The Spanish botanist Carlos Pau y Español first described Aquilegia zapater in the 1895-published sixth volume of his Notas Botánicas a la Flora Española. This description appeared in the volume's appendix, where Pau reported that he had "inadvertently omitted" it earlier in the work. Pau's description utilized a holotype collected in the Sierra de Albarracín and given to Pau by the Spanish Catholic priest and naturalist Bernardo Zapater. Pau named the species for Zapater, and Zapater would in 1904 make one of the few later mentions of the species.

In 1936, Pau reported that the holotype had been given to him by Zapater was defective and lacked complete type locality information.
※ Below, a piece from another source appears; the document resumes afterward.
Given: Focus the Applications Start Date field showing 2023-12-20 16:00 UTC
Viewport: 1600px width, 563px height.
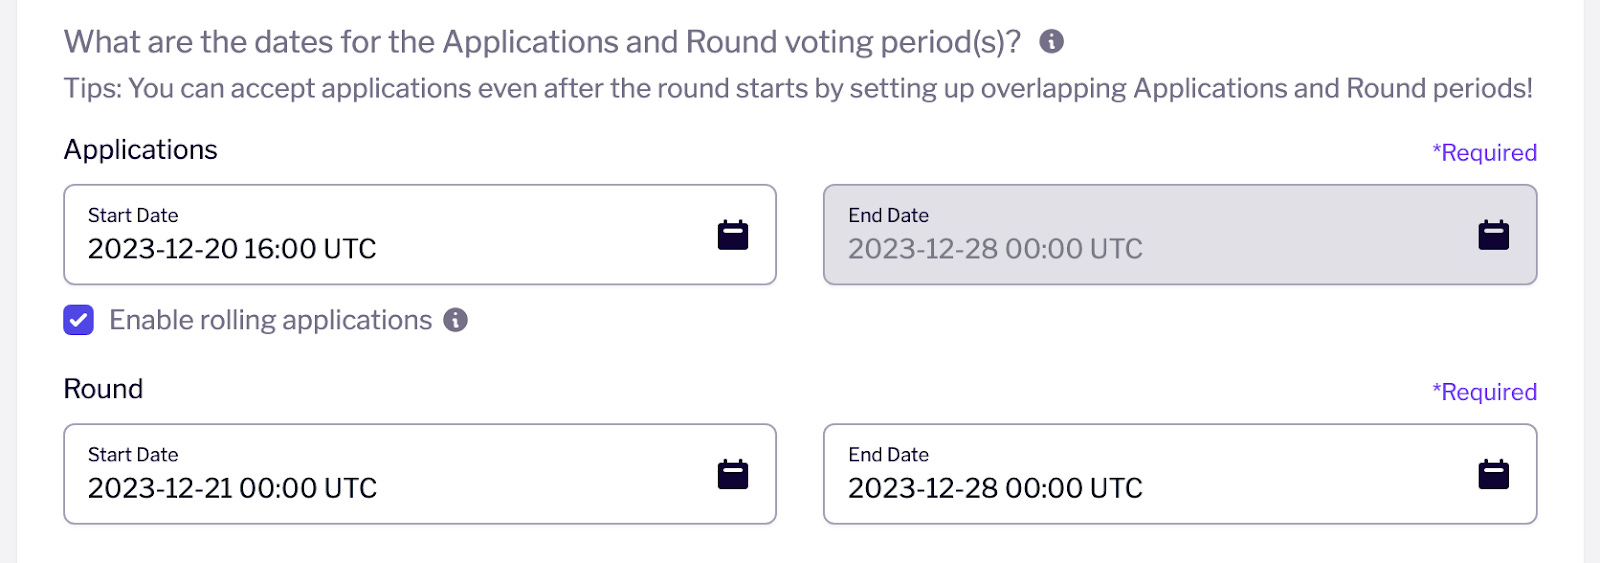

Pau pointed to specimens collected in Moscardón during June 1934 and June 1935 by Escriche and E. Moroder respectively as superior examples of A. zapateri. The small corollas and other peculiarities of these specimens were used by Pau to support his position that they comprised a distinct species native to the Sierra de Albarracín.

Due to an absence of substantial reference material beyond Pau's initial description, the species has remained among the least known European columbines. Besides Zapater and Pau, 20th-century references to A. zapateri repeatedly synonymized it to Aquilegia hispanica – or, in the case of Tomás Emilio Díaz for the Flora Iberica in 1986, Aquilegia vulgaris subsp. hispanica – while conclusions on the taxon's status were absent elsewhere. The Italian botanist Enio Nardi examined the holotype and, in 2015, appraised A. zapateri as "totally underrated" and described the synonymizations as "hastily" done. The name Aquilegia zapateri is accepted by the International Plant Names Index, Royal Botanic Gardens, Kew's Plants of the World Online, and World Flora Online.
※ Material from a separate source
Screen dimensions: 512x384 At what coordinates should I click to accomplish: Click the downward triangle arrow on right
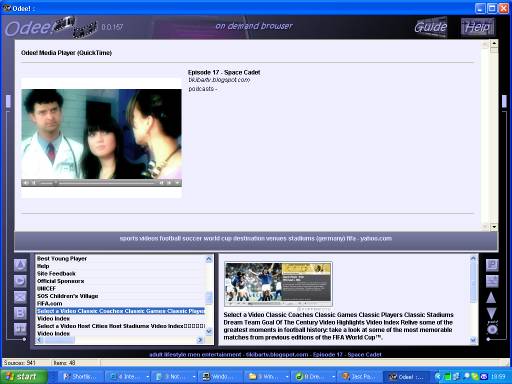(492, 313)
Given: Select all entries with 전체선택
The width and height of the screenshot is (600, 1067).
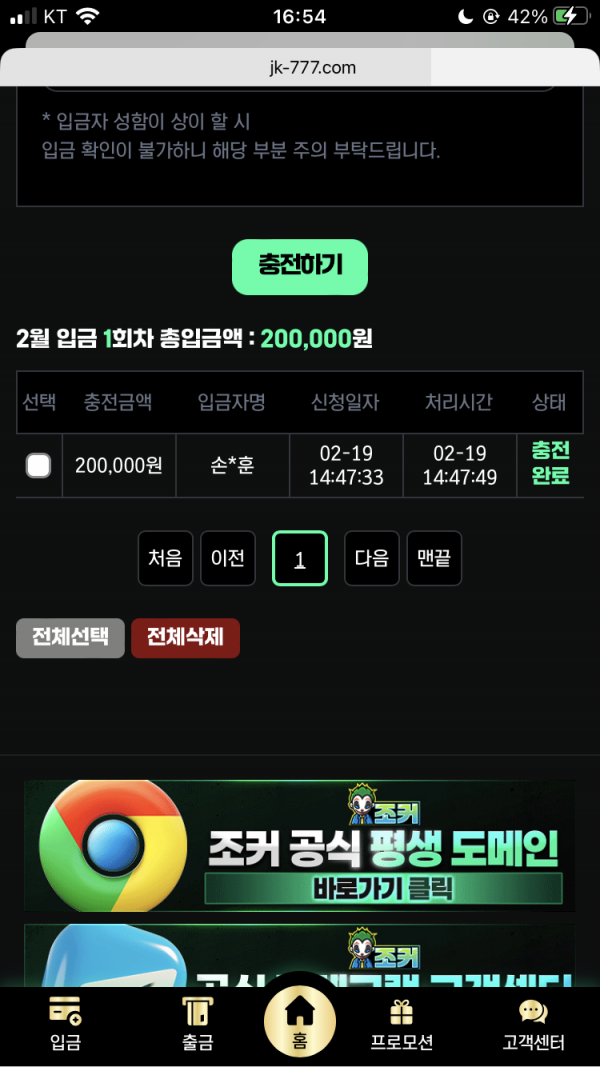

Acknowledging the limited herbarium material, Nardi placed A. zapateri in a species complex of western European Aquilegia which is centered on A. viscosa and occupies rocky habitats. Within this complex that also includes A. montsicciana and A. paui, the generally blue-violet flower diameters range from small to medium-small for the genus. The glandular-pubescent stems of the complex's other three members contrast with A. zapateri stems that are glabrous on their lower halves.

==Distribution==
Aquilegia zapateri prefer temperate climates and possess a very small native range within the Sierra de Albarracín mountain range in the Aragon region of Spain. These columbines are rupicolous (grow among rocks). While the precise site where Zapater collected the holotype was not properly recorded, collections of A. zapateri were made in the 1930s at Moscardón, part of the province of Teruel.